### WHAT YOU WILL DO
The records that follow must be repeated verbatim, every one of them.

(Extracted data entries)
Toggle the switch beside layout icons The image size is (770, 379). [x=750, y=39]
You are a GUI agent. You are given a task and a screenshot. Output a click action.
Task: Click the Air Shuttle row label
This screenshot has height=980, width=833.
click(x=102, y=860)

### WRITTEN REPLY
Toggle the switch beside layout icons The image size is (770, 379). [x=750, y=39]
You are a GUI agent. You are given a task and a screenshot. Output a click action.
Task: Click the Air Shuttle row label
This screenshot has height=980, width=833.
click(x=102, y=860)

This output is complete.